> _Extracted data_:
#####

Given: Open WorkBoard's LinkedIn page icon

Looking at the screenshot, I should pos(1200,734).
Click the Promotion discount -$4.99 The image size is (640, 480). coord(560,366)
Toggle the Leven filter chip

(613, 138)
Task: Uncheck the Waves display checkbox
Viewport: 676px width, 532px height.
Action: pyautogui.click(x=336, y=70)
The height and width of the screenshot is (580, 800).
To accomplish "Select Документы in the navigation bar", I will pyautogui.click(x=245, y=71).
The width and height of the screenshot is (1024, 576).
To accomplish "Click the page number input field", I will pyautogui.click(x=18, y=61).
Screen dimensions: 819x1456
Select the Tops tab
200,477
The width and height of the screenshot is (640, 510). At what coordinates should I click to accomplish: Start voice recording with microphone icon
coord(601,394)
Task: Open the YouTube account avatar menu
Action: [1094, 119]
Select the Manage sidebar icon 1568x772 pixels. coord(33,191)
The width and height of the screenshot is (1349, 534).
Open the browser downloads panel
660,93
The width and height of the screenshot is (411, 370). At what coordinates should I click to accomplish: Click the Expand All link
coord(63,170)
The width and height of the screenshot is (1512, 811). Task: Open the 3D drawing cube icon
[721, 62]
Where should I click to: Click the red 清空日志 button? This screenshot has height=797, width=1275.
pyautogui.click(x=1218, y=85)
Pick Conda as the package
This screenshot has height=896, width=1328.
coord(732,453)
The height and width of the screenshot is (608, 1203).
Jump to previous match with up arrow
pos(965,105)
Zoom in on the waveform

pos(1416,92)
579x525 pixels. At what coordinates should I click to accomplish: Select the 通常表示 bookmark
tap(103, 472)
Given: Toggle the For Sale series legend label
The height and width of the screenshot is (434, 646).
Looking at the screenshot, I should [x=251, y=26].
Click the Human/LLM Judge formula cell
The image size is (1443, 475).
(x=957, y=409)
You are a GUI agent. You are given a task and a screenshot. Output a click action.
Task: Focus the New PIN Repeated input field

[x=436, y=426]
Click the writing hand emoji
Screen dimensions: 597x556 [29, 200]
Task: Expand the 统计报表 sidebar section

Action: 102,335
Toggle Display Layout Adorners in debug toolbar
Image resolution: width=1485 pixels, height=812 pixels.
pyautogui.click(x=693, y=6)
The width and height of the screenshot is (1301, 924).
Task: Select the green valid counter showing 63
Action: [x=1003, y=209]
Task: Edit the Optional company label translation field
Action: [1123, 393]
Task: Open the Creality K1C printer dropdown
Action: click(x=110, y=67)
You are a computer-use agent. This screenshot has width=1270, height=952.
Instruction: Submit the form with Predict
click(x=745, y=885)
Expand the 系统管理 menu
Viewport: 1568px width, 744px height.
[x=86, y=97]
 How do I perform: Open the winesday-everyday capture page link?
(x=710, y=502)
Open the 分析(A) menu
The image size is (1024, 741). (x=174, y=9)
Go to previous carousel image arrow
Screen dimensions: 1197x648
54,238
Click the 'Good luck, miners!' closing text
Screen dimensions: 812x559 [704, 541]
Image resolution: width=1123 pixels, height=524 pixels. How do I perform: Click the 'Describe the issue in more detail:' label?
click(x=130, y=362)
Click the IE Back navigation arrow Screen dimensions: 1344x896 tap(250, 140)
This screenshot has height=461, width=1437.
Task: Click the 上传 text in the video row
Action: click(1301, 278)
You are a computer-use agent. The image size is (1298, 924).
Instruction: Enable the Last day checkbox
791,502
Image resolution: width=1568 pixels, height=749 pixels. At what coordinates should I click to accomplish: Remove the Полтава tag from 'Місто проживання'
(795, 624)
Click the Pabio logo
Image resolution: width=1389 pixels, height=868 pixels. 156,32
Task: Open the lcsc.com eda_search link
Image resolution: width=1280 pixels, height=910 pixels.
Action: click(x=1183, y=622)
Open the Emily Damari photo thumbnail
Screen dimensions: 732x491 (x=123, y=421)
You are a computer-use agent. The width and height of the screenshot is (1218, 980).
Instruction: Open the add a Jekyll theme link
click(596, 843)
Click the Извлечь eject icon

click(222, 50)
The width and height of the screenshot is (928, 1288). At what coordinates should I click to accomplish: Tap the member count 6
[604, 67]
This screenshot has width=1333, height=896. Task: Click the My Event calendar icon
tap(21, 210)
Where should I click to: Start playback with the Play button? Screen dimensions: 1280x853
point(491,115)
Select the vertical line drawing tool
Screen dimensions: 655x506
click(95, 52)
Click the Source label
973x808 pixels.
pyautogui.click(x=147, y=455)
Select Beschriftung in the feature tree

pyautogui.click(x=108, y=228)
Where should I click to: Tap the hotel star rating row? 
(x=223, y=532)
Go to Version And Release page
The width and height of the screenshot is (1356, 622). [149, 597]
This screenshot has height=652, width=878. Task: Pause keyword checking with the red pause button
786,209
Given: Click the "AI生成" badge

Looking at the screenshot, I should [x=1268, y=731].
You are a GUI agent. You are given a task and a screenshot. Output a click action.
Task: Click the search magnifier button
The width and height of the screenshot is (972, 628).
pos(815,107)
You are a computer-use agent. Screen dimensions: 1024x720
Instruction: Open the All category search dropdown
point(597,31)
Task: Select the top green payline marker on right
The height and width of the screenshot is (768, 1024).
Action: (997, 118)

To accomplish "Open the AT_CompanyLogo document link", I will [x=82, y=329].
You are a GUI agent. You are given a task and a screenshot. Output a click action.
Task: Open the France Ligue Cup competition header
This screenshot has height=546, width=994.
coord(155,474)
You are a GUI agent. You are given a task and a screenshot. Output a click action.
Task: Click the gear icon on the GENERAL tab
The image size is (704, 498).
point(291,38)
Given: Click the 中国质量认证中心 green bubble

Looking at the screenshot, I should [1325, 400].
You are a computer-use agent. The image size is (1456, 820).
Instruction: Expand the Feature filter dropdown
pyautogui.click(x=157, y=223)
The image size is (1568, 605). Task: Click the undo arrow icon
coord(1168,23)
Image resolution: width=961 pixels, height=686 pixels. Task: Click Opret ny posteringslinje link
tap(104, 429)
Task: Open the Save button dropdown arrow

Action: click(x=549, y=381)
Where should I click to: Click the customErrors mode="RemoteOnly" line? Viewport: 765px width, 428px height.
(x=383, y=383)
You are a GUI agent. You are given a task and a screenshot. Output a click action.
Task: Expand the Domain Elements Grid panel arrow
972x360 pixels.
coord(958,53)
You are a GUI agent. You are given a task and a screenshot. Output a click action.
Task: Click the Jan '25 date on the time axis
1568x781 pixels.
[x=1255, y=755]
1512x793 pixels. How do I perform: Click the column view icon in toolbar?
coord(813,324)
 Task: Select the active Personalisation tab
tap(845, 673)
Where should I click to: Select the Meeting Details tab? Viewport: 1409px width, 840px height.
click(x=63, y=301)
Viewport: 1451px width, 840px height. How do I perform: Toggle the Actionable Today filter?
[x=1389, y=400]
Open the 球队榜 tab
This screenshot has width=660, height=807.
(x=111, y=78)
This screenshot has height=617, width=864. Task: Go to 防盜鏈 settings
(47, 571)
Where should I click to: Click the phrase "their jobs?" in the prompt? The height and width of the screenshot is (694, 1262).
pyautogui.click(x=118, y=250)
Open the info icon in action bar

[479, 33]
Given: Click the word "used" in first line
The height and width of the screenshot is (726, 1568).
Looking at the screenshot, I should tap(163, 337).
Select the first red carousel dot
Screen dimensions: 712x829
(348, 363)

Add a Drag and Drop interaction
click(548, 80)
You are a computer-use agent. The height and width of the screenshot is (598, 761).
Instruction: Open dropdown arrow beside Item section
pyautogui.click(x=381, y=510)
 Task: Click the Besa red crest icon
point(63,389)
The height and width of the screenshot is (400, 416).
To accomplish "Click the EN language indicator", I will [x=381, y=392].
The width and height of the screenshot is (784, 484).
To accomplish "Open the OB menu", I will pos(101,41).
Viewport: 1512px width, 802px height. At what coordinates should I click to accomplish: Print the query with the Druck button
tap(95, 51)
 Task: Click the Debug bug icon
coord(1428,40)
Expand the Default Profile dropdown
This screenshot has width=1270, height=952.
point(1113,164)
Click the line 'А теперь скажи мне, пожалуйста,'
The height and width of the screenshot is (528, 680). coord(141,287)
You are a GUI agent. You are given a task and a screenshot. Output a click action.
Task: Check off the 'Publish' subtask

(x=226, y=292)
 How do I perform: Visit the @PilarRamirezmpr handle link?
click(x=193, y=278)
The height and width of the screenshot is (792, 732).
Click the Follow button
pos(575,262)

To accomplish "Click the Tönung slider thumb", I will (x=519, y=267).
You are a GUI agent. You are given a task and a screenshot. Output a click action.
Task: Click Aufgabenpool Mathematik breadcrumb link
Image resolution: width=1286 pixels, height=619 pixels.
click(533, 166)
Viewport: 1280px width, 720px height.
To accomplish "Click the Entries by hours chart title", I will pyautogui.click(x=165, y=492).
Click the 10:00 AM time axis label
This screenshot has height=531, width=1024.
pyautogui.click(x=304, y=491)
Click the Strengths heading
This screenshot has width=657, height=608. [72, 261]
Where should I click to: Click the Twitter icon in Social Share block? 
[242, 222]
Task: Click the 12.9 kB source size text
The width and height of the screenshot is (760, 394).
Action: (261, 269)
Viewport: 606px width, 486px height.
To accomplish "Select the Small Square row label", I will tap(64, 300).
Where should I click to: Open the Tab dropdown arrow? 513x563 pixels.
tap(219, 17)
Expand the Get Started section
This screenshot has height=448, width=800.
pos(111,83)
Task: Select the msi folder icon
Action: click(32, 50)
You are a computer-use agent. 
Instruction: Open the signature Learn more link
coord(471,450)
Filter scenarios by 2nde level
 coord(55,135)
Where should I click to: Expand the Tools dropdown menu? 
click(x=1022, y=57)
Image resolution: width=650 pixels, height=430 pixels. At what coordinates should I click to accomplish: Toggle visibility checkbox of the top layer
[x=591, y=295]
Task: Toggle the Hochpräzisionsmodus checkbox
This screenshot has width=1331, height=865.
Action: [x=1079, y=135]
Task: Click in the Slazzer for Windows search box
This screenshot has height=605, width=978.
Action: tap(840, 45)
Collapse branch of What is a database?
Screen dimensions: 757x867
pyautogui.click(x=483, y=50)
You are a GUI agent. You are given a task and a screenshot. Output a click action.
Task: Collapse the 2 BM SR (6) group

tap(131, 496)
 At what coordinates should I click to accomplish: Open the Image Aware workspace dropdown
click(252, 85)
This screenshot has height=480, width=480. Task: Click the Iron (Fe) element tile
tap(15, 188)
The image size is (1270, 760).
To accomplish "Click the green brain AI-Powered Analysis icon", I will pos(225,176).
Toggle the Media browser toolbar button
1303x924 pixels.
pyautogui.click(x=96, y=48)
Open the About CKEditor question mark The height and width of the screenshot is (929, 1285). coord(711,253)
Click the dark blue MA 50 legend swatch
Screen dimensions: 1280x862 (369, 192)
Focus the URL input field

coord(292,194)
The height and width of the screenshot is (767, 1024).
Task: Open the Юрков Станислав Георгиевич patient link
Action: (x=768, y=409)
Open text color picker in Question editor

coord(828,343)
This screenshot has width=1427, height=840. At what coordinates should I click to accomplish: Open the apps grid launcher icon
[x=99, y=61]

#####

> _Given exercise_:
Reproduce the entries verbatim, beginning at the line that contains "Task: Select the top" and ending after the line that contains "will [x=82, y=329].".

> _Completed task_:
Task: Select the top green payline marker on right
The height and width of the screenshot is (768, 1024).
Action: (997, 118)

To accomplish "Open the AT_CompanyLogo document link", I will [x=82, y=329].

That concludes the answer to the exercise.